Debug logging: instead of logging info, warn, error locally, send those logs to a centralized place so the stacktrace can be easily viewed in a dedicated web page, regardless where the code is being executed, whether in your dev server or some random node in staging/prod clusters.
System metrics: things like QPS, latency, availability, request counts, etc. These can tell you the system(cluster) health, and not quite related to business logics.
Business metrics: especially for billing purposes.

Distributed / Centralized Logging

high write availability, and durable record storage
repeatable total order on those records.
append-only, cannot modify existing records.
relatively long lived, the retention can be days or months. It also depends on the privacy policy, PII data may need to be deleted after the retention period, anonymized data may live longer.
Record-oriented: data is written into the log in indivisible records, rather than individual bytes.

Products and Solutions

Commercial Solutions: Splunk, Sumo Logic
Open Source Solutions: Kibana
Facebook LogDevice
Google Cloud Logging
AWS Central Logging
OpenTelemetry

Different Aspects

machine logs vs user logs
real-time vs historical
collected logs vs processed logs(sessionization, normalization, anonymization)
debug logs (INFO/WARNING/ERROR) vs event logs(revenue logs, click logs)
logs: retention, wipeout, takeout

Versioned Process Logs

Versioned directories (e.g. /prefix/YYYY/MM/DD/<version>/) should be used.

For Log Consumer

With non-versioned directories: an analysis job is reading log files, the data processing pipeline just finishes and updates the old data in place, the analysis job ends up reading half old files and half new files, with duplicated data or missing data.

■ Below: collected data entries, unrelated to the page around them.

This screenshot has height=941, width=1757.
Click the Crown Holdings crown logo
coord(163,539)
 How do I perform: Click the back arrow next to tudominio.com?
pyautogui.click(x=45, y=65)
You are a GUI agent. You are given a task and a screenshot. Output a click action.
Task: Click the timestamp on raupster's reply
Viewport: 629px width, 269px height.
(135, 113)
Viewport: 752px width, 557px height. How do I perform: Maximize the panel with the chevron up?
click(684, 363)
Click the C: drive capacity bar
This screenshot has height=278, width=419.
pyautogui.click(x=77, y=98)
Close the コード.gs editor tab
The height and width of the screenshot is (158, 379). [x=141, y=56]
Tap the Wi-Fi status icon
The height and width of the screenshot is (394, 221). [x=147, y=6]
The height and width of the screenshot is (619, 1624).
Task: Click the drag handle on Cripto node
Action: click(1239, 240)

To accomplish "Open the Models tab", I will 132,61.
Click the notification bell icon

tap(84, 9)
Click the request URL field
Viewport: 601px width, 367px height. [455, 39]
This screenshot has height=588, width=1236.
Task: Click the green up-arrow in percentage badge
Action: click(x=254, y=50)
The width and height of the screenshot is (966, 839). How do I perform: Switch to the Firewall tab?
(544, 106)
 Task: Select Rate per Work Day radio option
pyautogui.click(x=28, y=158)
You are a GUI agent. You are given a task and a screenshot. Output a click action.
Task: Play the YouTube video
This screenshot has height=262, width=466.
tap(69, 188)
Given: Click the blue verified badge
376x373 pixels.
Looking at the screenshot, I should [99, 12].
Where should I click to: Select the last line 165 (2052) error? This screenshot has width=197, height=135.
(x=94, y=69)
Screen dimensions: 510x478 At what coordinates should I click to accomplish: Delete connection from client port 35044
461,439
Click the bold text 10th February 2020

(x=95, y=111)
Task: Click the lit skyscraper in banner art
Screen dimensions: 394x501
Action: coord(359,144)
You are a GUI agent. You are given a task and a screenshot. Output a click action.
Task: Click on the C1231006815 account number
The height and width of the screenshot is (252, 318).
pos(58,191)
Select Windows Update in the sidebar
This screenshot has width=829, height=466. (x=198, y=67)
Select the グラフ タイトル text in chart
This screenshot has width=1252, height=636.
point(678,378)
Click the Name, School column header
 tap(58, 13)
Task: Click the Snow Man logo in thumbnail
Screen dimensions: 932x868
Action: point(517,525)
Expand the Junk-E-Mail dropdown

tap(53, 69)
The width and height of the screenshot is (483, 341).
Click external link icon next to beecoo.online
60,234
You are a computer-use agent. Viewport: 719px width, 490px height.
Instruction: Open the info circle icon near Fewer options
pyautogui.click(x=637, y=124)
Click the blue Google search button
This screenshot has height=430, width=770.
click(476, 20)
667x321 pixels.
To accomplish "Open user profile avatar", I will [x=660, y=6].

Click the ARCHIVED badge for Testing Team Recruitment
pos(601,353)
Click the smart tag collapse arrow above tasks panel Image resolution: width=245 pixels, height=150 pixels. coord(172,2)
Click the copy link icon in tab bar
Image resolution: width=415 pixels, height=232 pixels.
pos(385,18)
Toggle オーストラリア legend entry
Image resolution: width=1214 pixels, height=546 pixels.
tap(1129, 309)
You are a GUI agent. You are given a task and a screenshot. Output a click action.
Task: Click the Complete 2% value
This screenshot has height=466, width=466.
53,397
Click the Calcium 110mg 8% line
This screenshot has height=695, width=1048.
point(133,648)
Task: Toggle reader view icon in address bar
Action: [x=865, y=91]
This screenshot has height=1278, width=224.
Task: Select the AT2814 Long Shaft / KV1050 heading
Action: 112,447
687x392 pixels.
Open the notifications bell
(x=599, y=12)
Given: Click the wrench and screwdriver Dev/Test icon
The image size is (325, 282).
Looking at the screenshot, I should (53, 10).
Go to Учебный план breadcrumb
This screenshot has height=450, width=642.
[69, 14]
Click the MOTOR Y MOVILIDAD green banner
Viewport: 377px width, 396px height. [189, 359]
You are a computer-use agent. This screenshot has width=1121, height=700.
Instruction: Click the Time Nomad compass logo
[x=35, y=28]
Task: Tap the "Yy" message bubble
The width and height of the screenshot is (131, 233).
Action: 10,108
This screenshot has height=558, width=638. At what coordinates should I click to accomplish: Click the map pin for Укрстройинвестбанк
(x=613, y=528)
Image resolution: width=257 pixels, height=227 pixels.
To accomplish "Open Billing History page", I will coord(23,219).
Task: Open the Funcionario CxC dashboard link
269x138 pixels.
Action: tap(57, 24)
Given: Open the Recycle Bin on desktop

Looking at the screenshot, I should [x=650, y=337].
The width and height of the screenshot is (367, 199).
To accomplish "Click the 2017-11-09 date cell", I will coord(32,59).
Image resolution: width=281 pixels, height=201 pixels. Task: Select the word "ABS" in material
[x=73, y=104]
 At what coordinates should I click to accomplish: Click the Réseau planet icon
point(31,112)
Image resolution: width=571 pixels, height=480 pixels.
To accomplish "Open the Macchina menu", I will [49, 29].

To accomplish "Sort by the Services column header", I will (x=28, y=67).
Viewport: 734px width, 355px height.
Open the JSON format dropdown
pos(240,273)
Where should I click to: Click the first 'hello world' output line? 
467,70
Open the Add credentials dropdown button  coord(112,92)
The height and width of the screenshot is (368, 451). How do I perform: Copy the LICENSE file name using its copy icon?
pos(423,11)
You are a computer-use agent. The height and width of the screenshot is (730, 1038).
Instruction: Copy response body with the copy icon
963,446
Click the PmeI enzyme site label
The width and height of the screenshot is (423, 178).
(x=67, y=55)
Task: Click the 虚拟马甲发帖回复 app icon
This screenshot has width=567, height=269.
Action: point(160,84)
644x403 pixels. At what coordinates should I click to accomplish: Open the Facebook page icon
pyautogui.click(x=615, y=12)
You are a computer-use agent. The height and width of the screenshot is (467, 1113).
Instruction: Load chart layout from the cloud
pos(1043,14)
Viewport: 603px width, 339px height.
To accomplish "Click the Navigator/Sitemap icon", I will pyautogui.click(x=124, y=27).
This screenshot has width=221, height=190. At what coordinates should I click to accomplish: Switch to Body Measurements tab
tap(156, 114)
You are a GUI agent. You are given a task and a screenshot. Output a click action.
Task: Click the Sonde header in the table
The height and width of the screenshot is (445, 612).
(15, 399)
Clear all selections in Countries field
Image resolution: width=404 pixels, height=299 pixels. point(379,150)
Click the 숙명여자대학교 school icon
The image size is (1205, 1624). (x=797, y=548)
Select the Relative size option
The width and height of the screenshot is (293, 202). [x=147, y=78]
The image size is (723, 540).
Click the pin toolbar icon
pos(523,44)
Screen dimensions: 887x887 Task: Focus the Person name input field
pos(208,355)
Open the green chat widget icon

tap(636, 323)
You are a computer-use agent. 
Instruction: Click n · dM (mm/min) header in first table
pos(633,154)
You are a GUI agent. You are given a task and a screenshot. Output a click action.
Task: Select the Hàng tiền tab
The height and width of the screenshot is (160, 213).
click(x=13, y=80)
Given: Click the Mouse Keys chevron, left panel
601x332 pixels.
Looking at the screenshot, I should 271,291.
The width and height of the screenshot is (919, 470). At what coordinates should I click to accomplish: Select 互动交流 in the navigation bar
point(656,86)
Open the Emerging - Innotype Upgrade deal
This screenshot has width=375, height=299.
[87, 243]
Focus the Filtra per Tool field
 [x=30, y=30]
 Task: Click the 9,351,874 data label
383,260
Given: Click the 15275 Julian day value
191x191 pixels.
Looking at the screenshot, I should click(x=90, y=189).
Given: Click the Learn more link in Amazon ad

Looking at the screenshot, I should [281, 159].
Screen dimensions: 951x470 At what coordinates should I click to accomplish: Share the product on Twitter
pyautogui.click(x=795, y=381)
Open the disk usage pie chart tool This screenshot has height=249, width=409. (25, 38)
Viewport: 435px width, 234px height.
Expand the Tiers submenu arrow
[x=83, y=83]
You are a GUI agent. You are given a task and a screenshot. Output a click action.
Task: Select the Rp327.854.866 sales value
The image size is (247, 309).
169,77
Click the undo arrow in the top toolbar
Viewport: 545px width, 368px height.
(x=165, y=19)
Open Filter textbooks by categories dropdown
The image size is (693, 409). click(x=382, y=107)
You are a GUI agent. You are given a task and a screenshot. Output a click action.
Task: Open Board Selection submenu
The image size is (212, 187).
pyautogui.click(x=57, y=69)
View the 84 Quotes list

With versioned directories: the analysis job can keep reading the old files until it finishes to get a consistent result, if it runs again it can pickup the new data.

For Log Producer

With non-versioned directories: the new logs need to be generated in place, or in another directory and be copied over.

With versioned directories: the new logs are generated in the new version directory, and the directory can be marked as ready or live and made visible to consumers. And it is easier to roll back.

Different logs

remote debug logs (server logs), info, fatal, error
query log
production change logs: rollouts, commandline param change
trace
binary crash logging